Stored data
***
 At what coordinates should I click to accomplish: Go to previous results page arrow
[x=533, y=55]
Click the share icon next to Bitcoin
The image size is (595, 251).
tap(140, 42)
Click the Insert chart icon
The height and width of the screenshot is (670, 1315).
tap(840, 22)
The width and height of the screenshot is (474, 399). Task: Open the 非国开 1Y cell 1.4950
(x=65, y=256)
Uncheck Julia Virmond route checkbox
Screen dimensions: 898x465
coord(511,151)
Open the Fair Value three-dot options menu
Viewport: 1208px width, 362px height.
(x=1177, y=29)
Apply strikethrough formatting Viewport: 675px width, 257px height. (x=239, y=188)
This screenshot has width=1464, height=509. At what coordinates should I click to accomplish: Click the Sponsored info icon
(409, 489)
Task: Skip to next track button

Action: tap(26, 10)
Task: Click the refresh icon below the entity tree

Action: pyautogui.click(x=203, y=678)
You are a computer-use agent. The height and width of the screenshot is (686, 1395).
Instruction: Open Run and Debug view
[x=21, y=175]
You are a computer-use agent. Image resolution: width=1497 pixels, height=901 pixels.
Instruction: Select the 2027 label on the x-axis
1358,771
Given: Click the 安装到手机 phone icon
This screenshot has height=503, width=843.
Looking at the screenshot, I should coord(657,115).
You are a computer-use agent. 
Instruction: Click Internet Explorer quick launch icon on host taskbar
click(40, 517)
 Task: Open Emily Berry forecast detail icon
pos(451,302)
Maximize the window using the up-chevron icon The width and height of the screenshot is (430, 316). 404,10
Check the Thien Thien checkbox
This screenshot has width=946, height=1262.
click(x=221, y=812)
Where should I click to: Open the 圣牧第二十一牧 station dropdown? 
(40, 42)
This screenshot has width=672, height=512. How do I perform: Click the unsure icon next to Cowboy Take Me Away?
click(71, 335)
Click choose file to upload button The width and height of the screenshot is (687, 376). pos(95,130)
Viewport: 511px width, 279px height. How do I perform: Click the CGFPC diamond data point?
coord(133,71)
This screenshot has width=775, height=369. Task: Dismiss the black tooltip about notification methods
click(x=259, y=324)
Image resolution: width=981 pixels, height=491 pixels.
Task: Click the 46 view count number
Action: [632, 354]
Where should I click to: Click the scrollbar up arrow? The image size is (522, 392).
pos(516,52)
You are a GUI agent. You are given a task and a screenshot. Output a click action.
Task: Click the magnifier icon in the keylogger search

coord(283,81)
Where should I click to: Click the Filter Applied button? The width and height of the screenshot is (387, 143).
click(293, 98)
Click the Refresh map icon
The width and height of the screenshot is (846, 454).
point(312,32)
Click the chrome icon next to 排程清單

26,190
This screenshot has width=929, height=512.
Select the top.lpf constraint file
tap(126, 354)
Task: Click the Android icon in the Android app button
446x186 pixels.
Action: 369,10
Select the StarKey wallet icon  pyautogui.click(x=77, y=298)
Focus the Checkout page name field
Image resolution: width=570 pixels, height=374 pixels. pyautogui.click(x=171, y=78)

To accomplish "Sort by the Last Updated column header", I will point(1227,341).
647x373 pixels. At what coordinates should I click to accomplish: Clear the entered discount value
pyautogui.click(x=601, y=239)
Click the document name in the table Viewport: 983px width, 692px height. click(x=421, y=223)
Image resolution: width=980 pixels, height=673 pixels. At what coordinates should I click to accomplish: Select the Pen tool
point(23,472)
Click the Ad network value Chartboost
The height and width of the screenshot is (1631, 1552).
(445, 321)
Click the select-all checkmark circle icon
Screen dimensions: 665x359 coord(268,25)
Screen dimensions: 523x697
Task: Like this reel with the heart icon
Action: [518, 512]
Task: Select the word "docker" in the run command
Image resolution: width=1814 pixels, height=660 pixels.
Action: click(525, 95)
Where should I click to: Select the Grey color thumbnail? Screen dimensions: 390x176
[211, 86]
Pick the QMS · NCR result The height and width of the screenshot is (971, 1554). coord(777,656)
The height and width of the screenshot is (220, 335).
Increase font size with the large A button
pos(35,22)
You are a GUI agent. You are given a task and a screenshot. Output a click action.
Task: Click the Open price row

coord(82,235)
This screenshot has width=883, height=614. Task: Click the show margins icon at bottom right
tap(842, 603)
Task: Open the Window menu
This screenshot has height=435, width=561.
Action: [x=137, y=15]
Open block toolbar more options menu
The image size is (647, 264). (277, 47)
***
▸ **GOAL OF THE EXERCISE**: Copy, without any change, the run of lines from the one with "Focus the Checkout page name field" through the end of the entries above.

▸ **RESPONSE AREA**:
Focus the Checkout page name field
Image resolution: width=570 pixels, height=374 pixels. pyautogui.click(x=171, y=78)

To accomplish "Sort by the Last Updated column header", I will point(1227,341).
647x373 pixels. At what coordinates should I click to accomplish: Clear the entered discount value
pyautogui.click(x=601, y=239)
Click the document name in the table Viewport: 983px width, 692px height. click(x=421, y=223)
Image resolution: width=980 pixels, height=673 pixels. At what coordinates should I click to accomplish: Select the Pen tool
point(23,472)
Click the Ad network value Chartboost
The height and width of the screenshot is (1631, 1552).
(445, 321)
Click the select-all checkmark circle icon
Screen dimensions: 665x359 coord(268,25)
Screen dimensions: 523x697
Task: Like this reel with the heart icon
Action: [518, 512]
Task: Select the word "docker" in the run command
Image resolution: width=1814 pixels, height=660 pixels.
Action: click(525, 95)
Where should I click to: Select the Grey color thumbnail? Screen dimensions: 390x176
[211, 86]
Pick the QMS · NCR result The height and width of the screenshot is (971, 1554). coord(777,656)
The height and width of the screenshot is (220, 335).
Increase font size with the large A button
pos(35,22)
You are a GUI agent. You are given a task and a screenshot. Output a click action.
Task: Click the Open price row

coord(82,235)
This screenshot has width=883, height=614. Task: Click the show margins icon at bottom right
tap(842, 603)
Task: Open the Window menu
This screenshot has height=435, width=561.
Action: [x=137, y=15]
Open block toolbar more options menu
The image size is (647, 264). (277, 47)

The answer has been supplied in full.